» **Reading text**
This could be thought of as an extension to this question (I'm interested in C only, but adding C++ to complete the extension)
The C11 standard at 6.3.2.3.3 says:
An integer constant expression with the value 0, or such an expression cast to type
void *
, is called a null pointer constant.
What my take on this personally is that 0
and (void *)0
represent the null pointer, whose integer value may not actually be 0, but that doesn't cover 0 cast to any other type.
But, the standard then continues:
If a null pointer constant is converted to a pointer type, the resulting pointer, called a null pointer, ...
which covers (int *)0
as null pointer since cast is an explicit conversion (C11, 6.3) which is listed under conversion methods.
However, what still makes me wonder is the following phrase
... or such an expression cast to type
void *
...
With the above semantics, this phrase seems completely useless. The question is, is this phrase completely useless? If not, what implications does it have? Consequently, is (int *)0
the null pointer or not?
Another question that can help the discussion is the following. Is (long long)123
considered "123 converted to long long
", or "123 with type long long
". In other words, is there any conversion in (long long)123
? If there is none, then the second quote above doesn't cover (int *)0
as a null pointer.
Short answer:
In both C and C++, (int *)0
is a constant expression whose value is a null pointer. It is not, however, a null pointer constant. The only observable difference between a constant-expression-whose-value-is-a-null-pointer and a null-pointer-constant, that I know of, is that a null-pointer-constant can be assigned to an lvalue of any pointer type, but a constant-expression-whose-value-is-a-null-pointer has a specific pointer type and can only be assigned to an lvalue with a compatible type. In C, but not C++, (void *)0
is also a null pointer constant; this is a special case for void *
consistent with the general C-but-not-C++ rule that void *
is assignment compatible with any other pointer-to-object type.

» **Given instruction A**
Answer these questions about the thread on null pointer constants:
(i) Which section of the C11 standard does the question quote for its definition of a null pointer constant?
(ii) According to the short answer, is (int *)0 a null pointer constant?
(iii) In which language, C or C++, is (void *)0 also a null pointer constant?
» **Given instruction B**
Rewrite part of the thread on null pointer constants with "phrase" swapped for "wording". Begin at the words "But, the standard" and stop after "pointer or not?".
These rows come from a separate source.

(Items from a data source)
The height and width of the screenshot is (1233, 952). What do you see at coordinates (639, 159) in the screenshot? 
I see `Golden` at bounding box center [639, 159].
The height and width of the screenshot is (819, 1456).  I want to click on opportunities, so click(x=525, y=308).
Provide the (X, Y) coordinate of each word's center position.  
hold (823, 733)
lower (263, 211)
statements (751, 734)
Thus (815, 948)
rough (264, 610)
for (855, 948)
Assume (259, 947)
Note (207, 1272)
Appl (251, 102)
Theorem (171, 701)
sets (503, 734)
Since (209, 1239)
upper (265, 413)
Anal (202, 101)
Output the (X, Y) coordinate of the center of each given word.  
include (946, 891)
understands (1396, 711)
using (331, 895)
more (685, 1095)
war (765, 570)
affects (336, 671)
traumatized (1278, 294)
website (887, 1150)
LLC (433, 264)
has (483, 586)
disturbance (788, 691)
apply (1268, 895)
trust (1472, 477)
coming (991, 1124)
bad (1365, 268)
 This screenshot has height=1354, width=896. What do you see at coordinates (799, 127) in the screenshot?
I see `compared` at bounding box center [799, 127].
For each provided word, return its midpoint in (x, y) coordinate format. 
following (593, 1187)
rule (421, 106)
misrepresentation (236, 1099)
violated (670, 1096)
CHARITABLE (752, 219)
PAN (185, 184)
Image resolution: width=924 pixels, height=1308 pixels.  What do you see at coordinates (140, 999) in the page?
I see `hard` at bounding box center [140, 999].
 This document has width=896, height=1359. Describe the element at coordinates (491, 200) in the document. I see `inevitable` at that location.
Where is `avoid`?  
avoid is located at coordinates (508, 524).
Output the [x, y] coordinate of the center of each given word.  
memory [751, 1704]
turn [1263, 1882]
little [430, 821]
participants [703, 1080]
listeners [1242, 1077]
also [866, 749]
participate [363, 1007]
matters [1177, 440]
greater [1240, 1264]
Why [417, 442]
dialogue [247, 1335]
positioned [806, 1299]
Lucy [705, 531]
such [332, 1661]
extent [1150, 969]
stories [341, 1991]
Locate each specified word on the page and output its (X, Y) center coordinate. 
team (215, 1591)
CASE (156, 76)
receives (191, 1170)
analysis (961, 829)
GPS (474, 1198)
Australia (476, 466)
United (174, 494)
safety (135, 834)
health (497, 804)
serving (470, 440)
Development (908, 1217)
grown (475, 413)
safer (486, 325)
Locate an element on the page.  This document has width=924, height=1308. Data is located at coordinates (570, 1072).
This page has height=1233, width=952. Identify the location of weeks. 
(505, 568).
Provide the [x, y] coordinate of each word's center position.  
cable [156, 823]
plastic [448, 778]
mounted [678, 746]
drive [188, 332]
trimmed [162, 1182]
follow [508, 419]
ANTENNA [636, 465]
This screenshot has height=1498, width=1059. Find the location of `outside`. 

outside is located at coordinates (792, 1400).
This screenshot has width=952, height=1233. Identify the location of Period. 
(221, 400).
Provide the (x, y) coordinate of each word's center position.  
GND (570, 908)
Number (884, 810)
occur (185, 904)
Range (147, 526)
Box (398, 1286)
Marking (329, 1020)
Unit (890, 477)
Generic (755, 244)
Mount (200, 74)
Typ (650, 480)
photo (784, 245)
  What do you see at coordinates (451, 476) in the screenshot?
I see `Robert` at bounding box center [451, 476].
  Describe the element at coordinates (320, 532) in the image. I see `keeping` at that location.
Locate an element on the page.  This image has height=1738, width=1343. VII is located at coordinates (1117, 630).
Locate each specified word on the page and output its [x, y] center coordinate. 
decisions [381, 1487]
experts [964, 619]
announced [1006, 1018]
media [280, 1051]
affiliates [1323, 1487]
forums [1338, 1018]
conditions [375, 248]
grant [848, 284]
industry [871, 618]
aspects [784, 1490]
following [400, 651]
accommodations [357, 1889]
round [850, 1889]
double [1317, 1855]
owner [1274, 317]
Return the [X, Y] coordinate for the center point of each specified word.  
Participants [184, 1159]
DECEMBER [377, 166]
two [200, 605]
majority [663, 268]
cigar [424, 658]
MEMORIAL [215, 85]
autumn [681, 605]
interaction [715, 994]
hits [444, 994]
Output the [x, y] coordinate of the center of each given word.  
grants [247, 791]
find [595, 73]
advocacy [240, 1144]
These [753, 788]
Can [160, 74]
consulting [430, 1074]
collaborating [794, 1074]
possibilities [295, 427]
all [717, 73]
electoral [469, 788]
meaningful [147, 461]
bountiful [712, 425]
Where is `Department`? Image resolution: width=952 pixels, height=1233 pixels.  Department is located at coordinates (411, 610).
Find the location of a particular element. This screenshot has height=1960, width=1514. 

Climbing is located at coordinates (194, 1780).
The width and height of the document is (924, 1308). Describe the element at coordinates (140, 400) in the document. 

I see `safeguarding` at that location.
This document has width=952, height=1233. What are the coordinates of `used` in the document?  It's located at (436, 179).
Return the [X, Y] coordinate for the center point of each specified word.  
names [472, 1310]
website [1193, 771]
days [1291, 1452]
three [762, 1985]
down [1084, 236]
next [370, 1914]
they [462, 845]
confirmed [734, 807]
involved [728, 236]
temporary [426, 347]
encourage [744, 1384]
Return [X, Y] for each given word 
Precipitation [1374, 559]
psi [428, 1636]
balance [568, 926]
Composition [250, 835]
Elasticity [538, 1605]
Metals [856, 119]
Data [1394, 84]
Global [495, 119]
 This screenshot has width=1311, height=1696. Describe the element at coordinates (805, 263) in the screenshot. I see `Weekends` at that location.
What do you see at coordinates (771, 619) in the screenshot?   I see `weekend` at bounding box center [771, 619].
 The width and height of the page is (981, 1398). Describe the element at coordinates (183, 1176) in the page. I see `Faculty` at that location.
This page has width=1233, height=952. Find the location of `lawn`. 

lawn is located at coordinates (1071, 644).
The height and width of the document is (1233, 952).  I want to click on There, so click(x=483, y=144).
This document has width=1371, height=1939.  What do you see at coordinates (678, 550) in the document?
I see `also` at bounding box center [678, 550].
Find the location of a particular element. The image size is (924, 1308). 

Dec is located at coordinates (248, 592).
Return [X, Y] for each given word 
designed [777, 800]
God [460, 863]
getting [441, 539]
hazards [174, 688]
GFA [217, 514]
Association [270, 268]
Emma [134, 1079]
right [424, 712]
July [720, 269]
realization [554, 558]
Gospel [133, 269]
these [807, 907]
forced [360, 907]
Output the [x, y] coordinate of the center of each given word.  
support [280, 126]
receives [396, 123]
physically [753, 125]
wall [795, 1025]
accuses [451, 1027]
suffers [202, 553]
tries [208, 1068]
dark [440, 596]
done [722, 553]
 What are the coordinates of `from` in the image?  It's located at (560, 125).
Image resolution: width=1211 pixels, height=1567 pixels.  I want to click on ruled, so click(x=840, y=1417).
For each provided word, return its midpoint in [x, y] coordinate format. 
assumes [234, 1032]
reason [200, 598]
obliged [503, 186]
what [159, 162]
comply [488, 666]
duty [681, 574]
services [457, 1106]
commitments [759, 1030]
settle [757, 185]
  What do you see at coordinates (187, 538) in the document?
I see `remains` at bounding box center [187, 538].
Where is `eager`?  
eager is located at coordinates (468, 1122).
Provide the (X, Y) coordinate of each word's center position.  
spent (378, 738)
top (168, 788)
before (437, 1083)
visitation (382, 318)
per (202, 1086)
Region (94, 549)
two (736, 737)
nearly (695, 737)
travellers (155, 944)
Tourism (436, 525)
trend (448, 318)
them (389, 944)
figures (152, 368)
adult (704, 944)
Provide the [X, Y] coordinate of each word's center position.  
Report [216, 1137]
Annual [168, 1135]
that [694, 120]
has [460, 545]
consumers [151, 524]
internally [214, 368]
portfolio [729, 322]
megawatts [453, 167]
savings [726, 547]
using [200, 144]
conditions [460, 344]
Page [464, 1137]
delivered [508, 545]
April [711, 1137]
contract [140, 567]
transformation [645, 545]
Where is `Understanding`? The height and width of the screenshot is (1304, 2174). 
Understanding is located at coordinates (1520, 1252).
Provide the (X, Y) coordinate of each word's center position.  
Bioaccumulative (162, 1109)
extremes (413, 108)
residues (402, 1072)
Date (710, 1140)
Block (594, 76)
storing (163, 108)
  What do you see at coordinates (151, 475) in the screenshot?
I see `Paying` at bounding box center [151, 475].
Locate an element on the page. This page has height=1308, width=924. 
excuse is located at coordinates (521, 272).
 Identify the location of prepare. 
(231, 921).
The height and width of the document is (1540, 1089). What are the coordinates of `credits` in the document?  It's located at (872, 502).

» **Output A**
(i) 6.3.2.3.3
(ii) No. It is a constant expression whose value is a null pointer, but not a null pointer constant.
(iii) C

» **Output B**
But, the standard then continues:
If a null pointer constant is converted to a pointer type, the resulting pointer, called a null pointer, ...
which covers (int *)0
as null pointer since cast is an explicit conversion (C11, 6.3) which is listed under conversion methods.
However, what still makes me wonder is the following wording
... or such an expression cast to type
void *
...
With the above semantics, this wording seems completely useless. The question is, is this wording completely useless? If not, what implications does it have? Consequently, is (int *)0
the null pointer or not?